Hidden in the budget rammed through the legislature over a single weekend is a lawmaker pay hike of $1,600. Gov. J.B. Pritzker refused to use his veto pen to strike that provision in signing the budget June 5. The raises will hit lawmaker bank accounts July 1.
On the same day, every Illinoisan who visits a gas station will see their bill go up.
The same state lawmakers who gave themselves a raise in a record-spending $40 billion state budget also passed a $45 billion capital plan. To pay for it, they doubled the state gas tax, hiked vehicle registration fees by $50 for most vehicles, hiked the cigarette tax, imposed new taxes on parking and changed the tax structure for online shopping.

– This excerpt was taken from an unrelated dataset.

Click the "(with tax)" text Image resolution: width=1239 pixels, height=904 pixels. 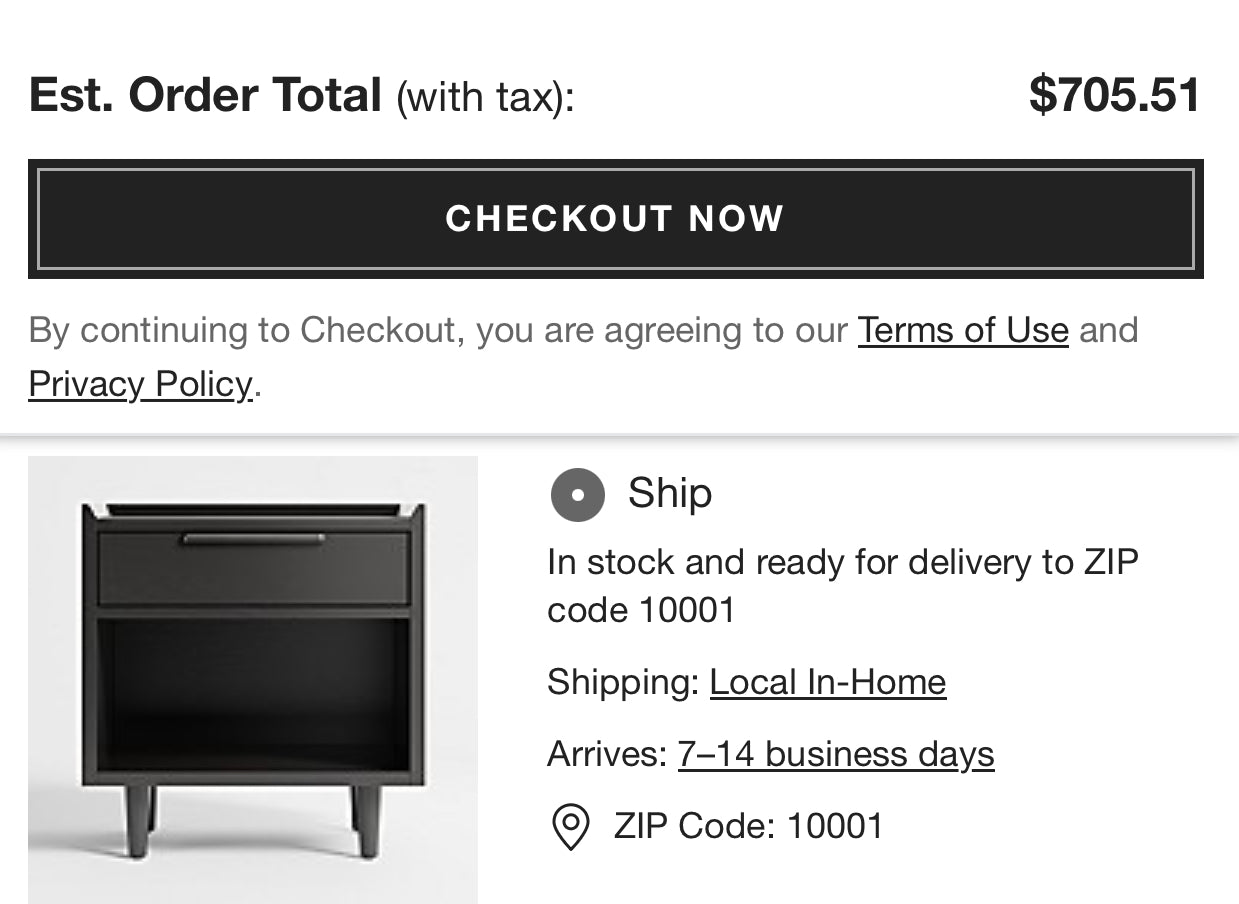(x=485, y=98)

The gas tax hike will cost a typical Illinois driver $100 more per year. And the state gas tax will automatically increase with inflation going forward. Illinoisans’ total tax and fee burden on their gas will become the second or first highest in the nation, according to Tax Foundation data.
Meanwhile, at nearly $70,000, Illinois state lawmakers will take home the sixth-highest base salary in the nation, according to a 2018 analysis by the National Conference of State Legislatures. Among the five other states with “full-time lite” legislatures, Illinois lawmakers will be paid the most.
The same day Pritzker signed the budget, he signed new income tax rates into law that would take effect should voters approve his progressive income tax amendment at the ballot box.
Pritzker has dubbed the progressive income tax the “fair tax,” because he promises middle-class tax relief while hiking taxes on the wealthy. The administration claimed in May that the plan would provide $271 in tax relief for a family of four making the median household income of $61,000.
But if a $271 tax cut is “fair,” what does that make a $300 tax hike on the same family?
The average household in cities such as Aurora, Elgin, Joliet and Naperville has two vehicles, according to a Governing analysis of U.S. Census Bureau data. That means they will be whacked with $300 in new taxes and fees under Pritzker’s capital bill – with two parents each seeing a $100 gas tax hike and a $50 hike in vehicle registration fees.
Indeed, Daily Herald watchdog reporter Jake Griffin found the tax and fee hikes on driving will wipe out any promised progressive income tax savings for “many Illinoisans.”
Of course, that’s assuming lawmakers keep their promise, and don’t raise those income tax rates down the line.
Springfield politicians talking out of both sides of their mouths on tax “fairness” is one of many reasons they didn’t deserve a raise.